代理店のように、商品を購入せず代理で販売をするビジネスを「セールスレップ」、商社のように、商品を購入し所有権を得た状態で行うビジネスを「ディストリビューター」と言い、海外の方が日本よりも明確な違いを示していると言えるでしょう。「ディストリビューター」は、所有権を得ているため、商品価格を自由に決めることができますが、在庫を抱える分リスクが上がるというのが特徴です。

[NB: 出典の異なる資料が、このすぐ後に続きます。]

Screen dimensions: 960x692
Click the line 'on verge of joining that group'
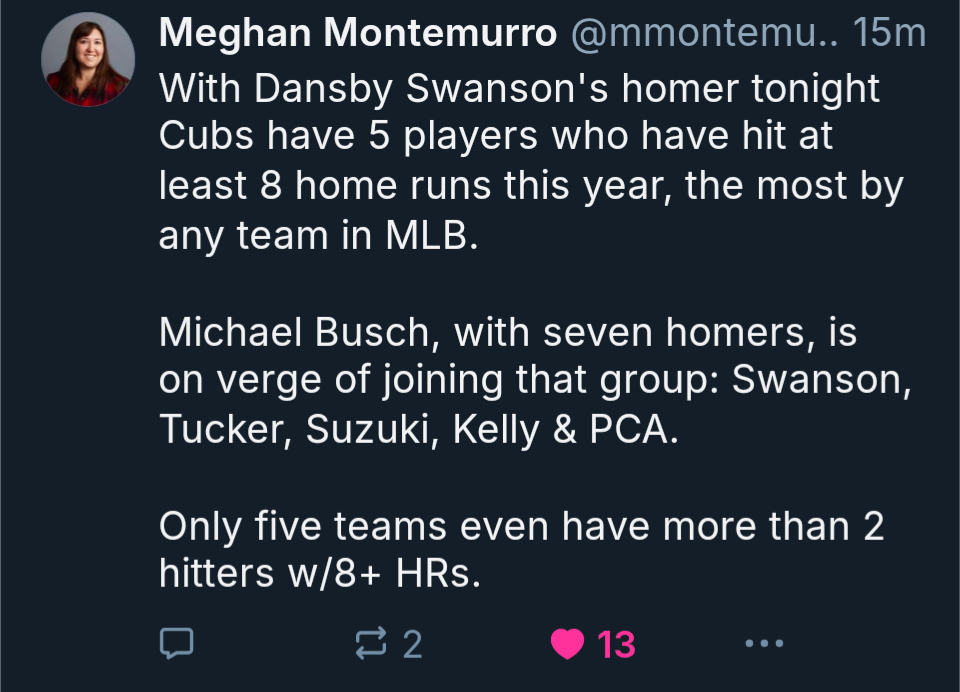440,381
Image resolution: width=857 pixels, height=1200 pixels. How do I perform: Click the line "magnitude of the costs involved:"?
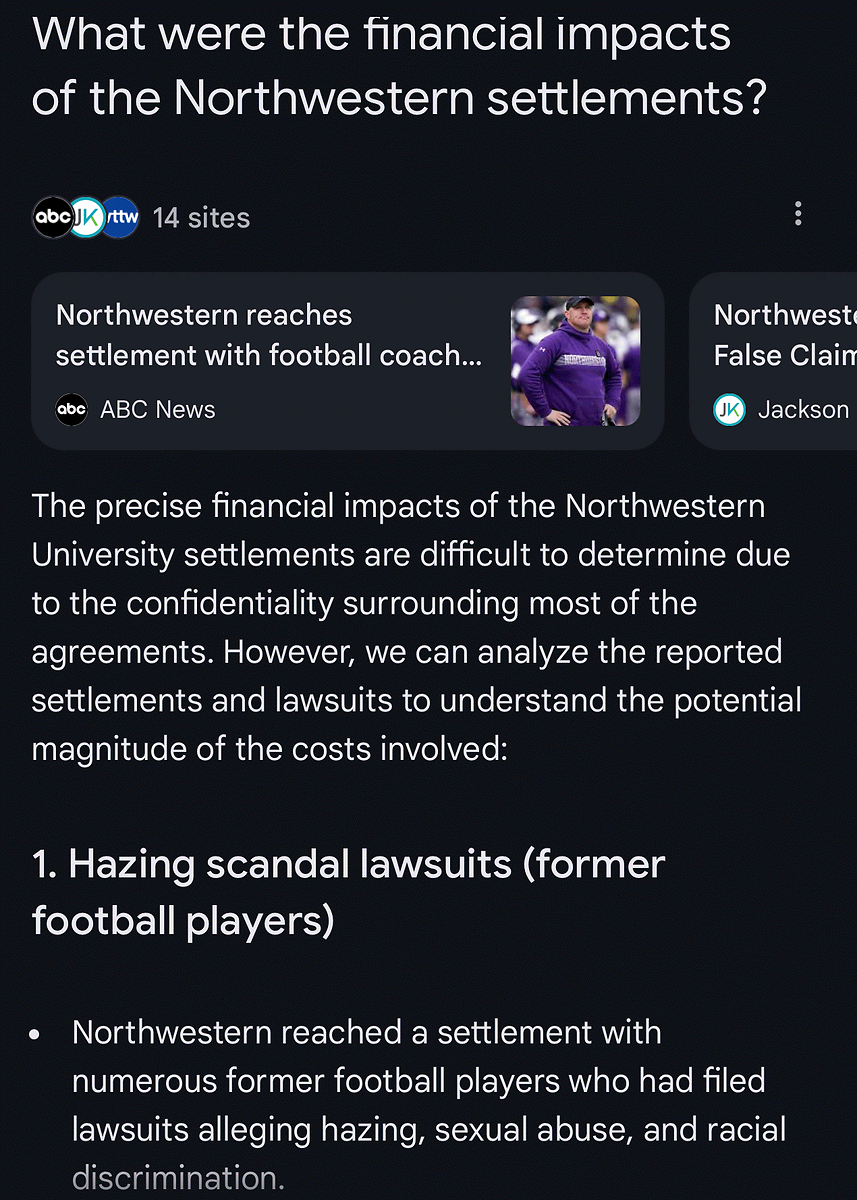point(270,748)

代理店と商社は、一見同じように見えてもエンドユーザーとの距離や「セールスレップ」であるか「ディストリビューター」であるかという点では異なっています。
代表的な企業事例
では、代理店、商社、卸の代表的な企業はどのようなところがあるでしょうか?
違いがわかると会社でも区別したくなりますね。以下では代表的な企業について解説します。
代理店の代表的な企業
代理店の代表的な企業には「光通信」や「ティーガイア」があり、主に携帯電話などの通信機器や複合機の販売などの展開を代理店事業で行っています。以下で詳しく見ていきましょう。
光通信
光通信は、通信回線サービスの会社として広く知られていますが、創立時はホームテレフォンの通信販売を行っていました。創立から半年後には現KDDIと販売契約を結び、販売代理店としての事業をスタートしています。

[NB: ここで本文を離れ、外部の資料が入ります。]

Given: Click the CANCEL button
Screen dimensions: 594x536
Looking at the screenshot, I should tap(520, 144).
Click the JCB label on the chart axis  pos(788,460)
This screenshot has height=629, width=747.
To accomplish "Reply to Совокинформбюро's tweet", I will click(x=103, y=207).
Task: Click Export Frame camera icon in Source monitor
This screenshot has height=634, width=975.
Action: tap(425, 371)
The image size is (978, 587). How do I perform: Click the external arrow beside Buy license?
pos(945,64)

携帯電話の価格下落により携帯電話販売代理店である「HIT SHOP」を全国展開し、「ストックコミッション」という携帯会社からの手数料を受け取るビジネス形態を採用しました。携帯電話1台につき毎月300円の手数料が入るため、携帯電話の販売台数が増えるほど売上が右肩上がりになる仕組みです。
その後、一部社員による架空契約(寝かせ)の発覚により、バブルの崩壊を誘発。携帯電話販売代理店としてのインセンティブ契約の期間終了に伴い、携帯販売代理店の大幅縮小を行いました。代わりにシャープの複合機販売を展開し、黒字転換に成功しています。
現在では、保険会社、メーカーなどの各種商品について取次販売事業を行っています。
ティーガイア
ティーガイアは、携帯電話販売事業における国内有数のリーディングカンパニーで、株式会社テレパークと株式会社エム・エス・コミュニケーションズの対等合併によりできた会社です。通信キャリアの代理店として、スマートフォンやタブレット端末を販売する事業を展開してきました。
現在は、住友商事が親会社であり、その他光通信もティーガイアの大株主として関係会社となっています。おなじみのドコモ・ソフトバンク・auを販売拠点とし、同時に通信機器以外のスマートフォン向けアクセサリーの販売も行っている国内最大手代理店企業です。
また、スマートデバイスの急速な普及増加に伴い、ソリューション事業も展開しています。通信キャリアサービスの販売契約を法人顧客へ取り次いだり、代理店を通すことで提供したりする方法も取っています。
商社の代表的な企業
商社の代表的な企業といえば、「三菱商事(総合商社)」「三菱食品(専門商社)」でしょう。ともに三菱グループの商社ですが、事業展開の方法や過程に異なる点があります。以下で詳しく見ていきましょう。
三菱商事(総合商社)
三菱商事は、さまざまな商品サービスの提供を行う国内最大手商社です。三菱商事の創設者はかの有名な岩崎弥太郎で、当時の「九十九商事」を引き継ぐ形で始まりました。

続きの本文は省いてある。